Option #2: Use the same funds, $2,200 a month, to purchase a $1.2-million life insurance policy but instead of designating the family as beneficiaries, make the beneficiary a favourite charity or a charitable foundation that we would help set up for them. On the second death, the entire $1.2 million will be considered a charitable donation—which in turn will save their estate about $600,000 in final taxes.
Option #3: Use the $2,200 monthly CPP benefits to buy the $1.2-million life insurance policy after first setting up a family charitable foundation with a charity (or charities) being the owner and beneficiary of the policy. The $2,200 monthly premium is treated as a charitable donation, and by ensuring that the charity has a charitable registration number, all the premiums paid qualify for a charitable donation receipt, which reduces their taxable income.
In every instance above, the parents are reducing an ultimate tax bill while creating a worthwhile legacy for their family and favourite charities. Whether the life insurance premiums are paid (donated) on a monthly (or annual) basis, in our experience most charities will happily recognize and honour these donors TODAY as million-dollar benefactors—while they are still alive. Some clients prefer to be recognized for their philanthropy after they die, and others are delighted to make a substantial charitable gift with no recognition at all.
A 45-year-old business owner
Another generous client asked us for the best and most tax-effective strategies to donate a total of $1 million to a handful of his favourite charities.
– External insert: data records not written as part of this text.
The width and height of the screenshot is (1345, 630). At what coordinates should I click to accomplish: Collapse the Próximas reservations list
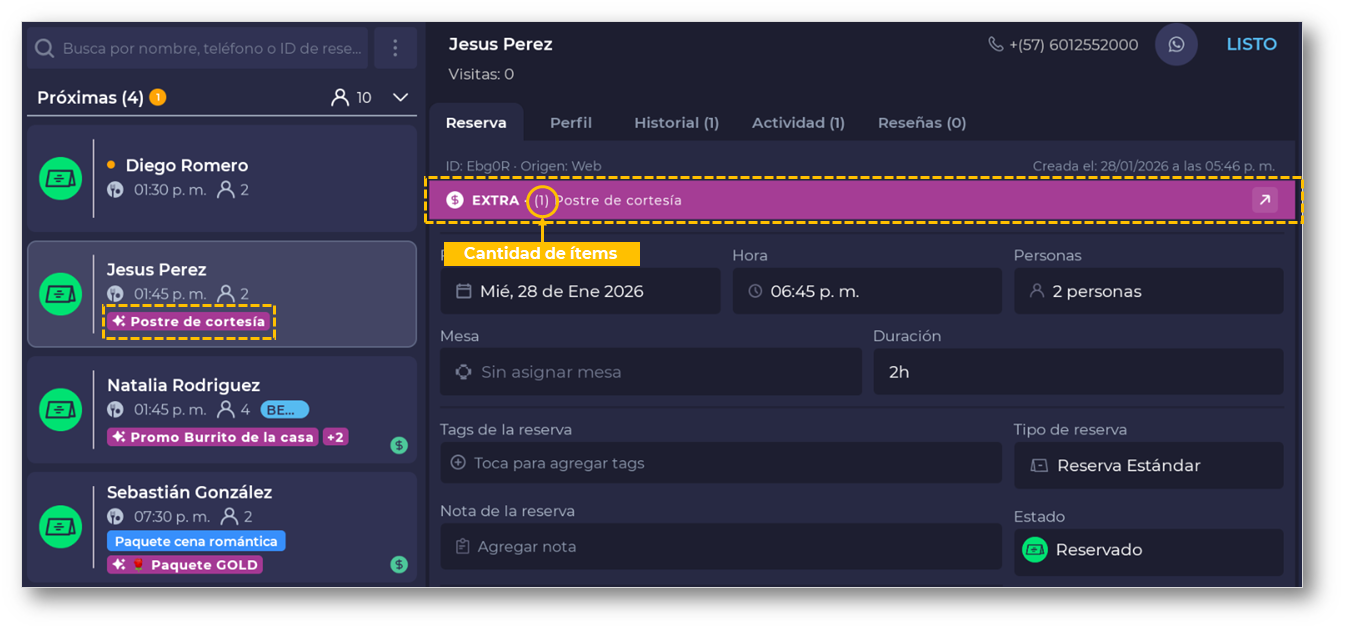(400, 98)
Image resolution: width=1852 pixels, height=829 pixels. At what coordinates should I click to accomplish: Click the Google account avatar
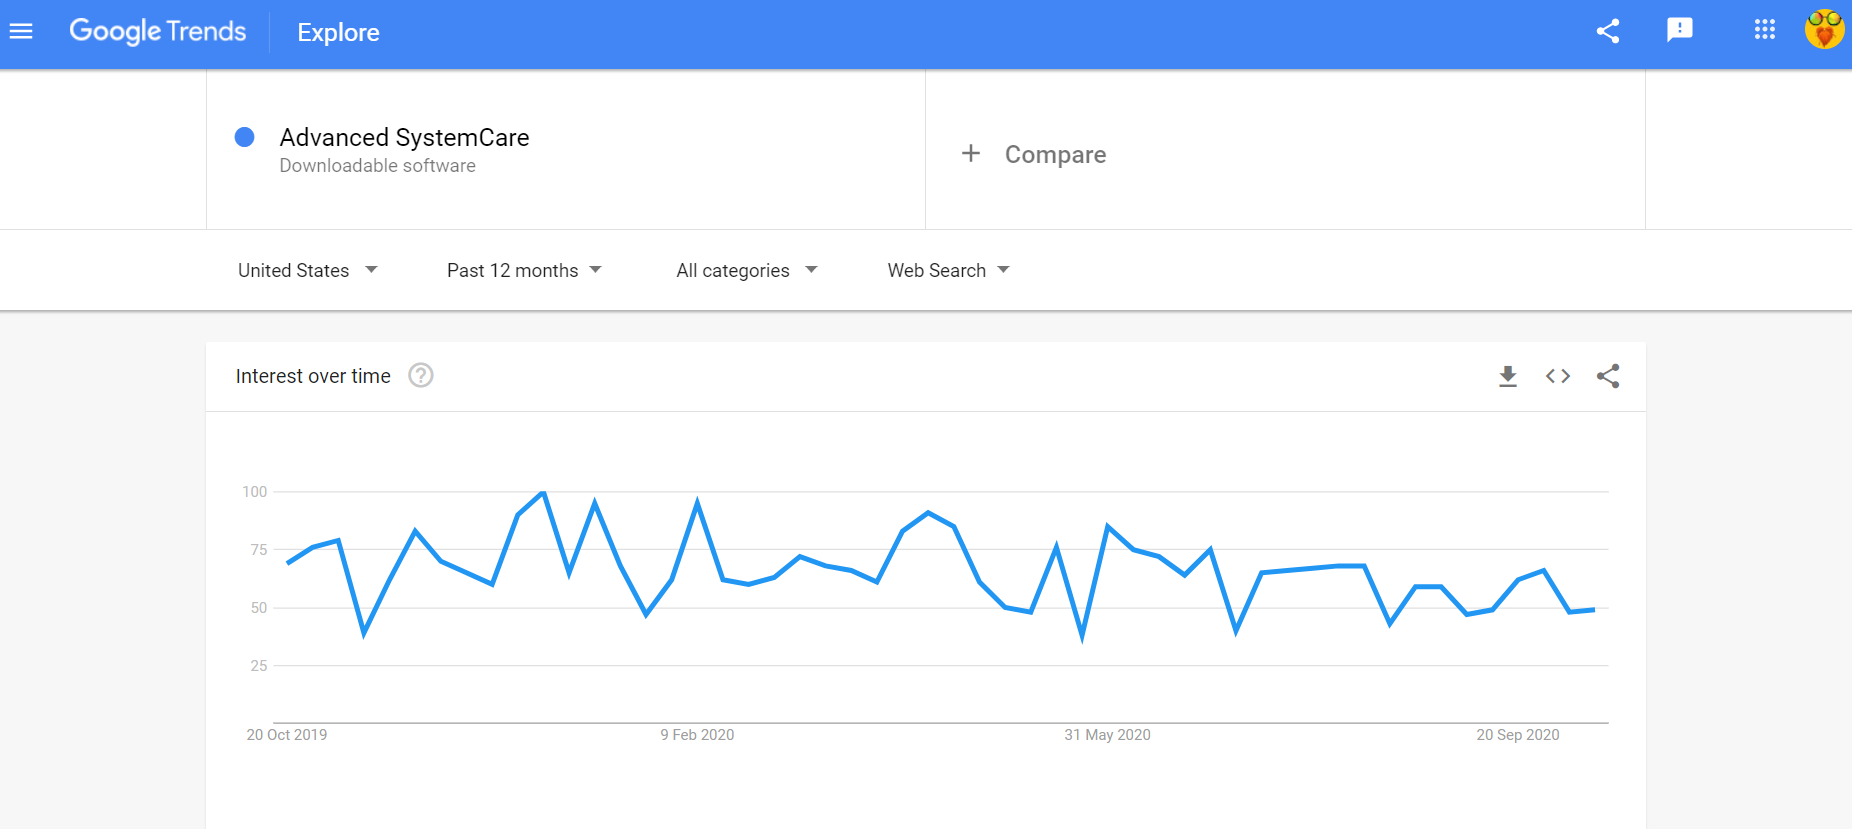click(x=1823, y=31)
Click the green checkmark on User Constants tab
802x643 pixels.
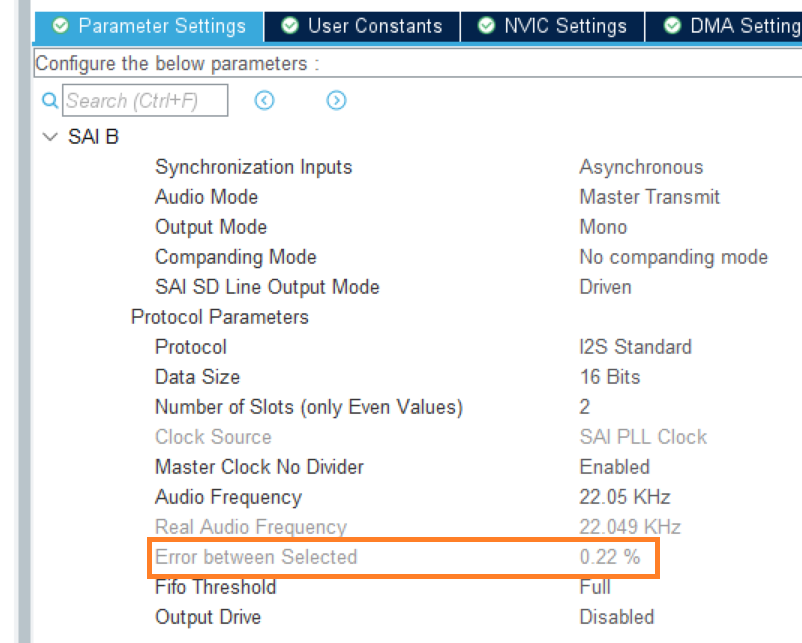tap(290, 27)
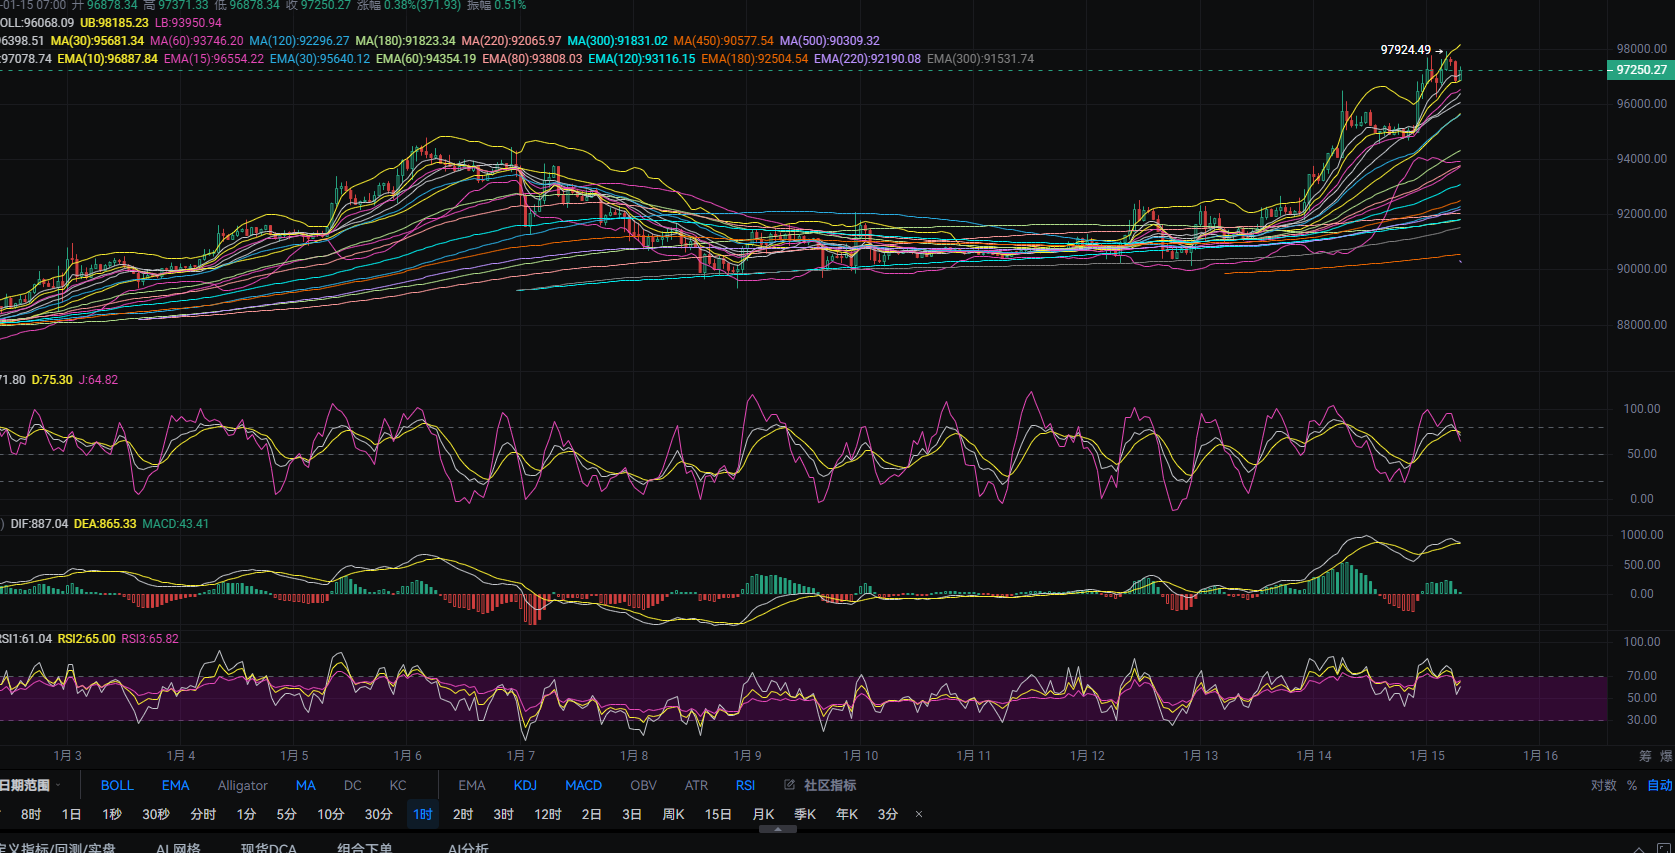Open the 爆 liquidation button

point(1666,756)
We presented these ideas:
Option #1: Give the after-tax money directly to charity—which in reality is like giving $2 million before tax to pay out $1 million.
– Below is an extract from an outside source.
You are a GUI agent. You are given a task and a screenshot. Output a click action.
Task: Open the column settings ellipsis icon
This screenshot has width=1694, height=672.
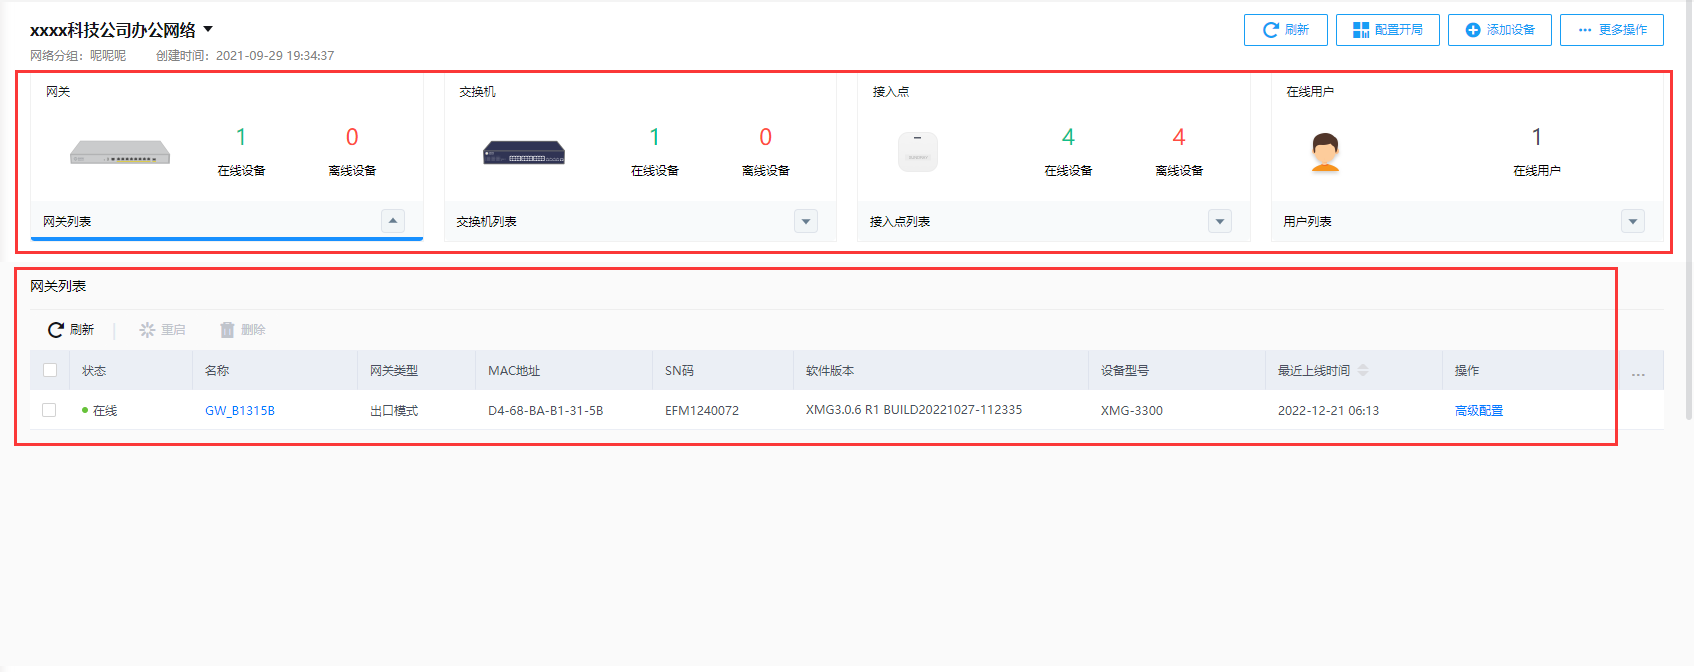1638,372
Option #2: A more tax-efficient method would be to buy a $1-million life insurance policy. In his case, the annual premium cost of about $25,000 would be payable for each of the next 10 years. The policy would be owned by a charitable foundation we helped set up at no cost. The annual premiums would be considered a charitable donation and reduce his current taxes, and he would be recognized for his generosity by each charity now, while he is alive, if he so wishes.
Option #3: With the client’s permission, we spoke to his investment adviser and discovered he had some stocks in his unregistered portfolio with substantial, or ‘pregnant’, capital gains. One stock purchased for $5,000 was now worth $25,000. If he decided to sell the stock, he would end up with a $20,000 gain and then pay $5,000 in tax, a 25 per cent capital gains tax. We suggested he donate that $25,000 of stock (with the big capital gain attached to it) to his charitable foundation. The Canada Revenue Agency allows taxpayers to donate stock with a capital gain to a registered Canadian charity and not have to pay any capital gains tax—a win for the charity. In turn, he receives a full tax receipt for the charitable donation of $25,000—a win for our client. The client saved $5,000 of capital gains tax AND now uses the proceeds to fund his legacy through the charitable life insurance policy.
A young entrepreneur
A young entrepreneur in his 30s sought our opinion on the best ways to make a substantial charitable donation in a manner that would also produce networking opportunities with fellow young professionals.
We suggested that he buy a $1-million life insurance policy and fund the policy through a charity, a local hospital, which becomes the owner and beneficiary of the policy. The annual premiums of $8,000 are considered a charitable donation and he is recognized as ‘a million-dollar donor’ even though the policy won’t be fully paid up for 20 years. In addition, this particular institution encourages major gifts with two special programs that facilitate and acknowledge million-dollar donations. Membership in the ‘Chairman’s Club’ and ‘Young President’s Circle’ enabled the budding entrepreneur to meet like-minded philanthropists with whom to network and develop business relationships.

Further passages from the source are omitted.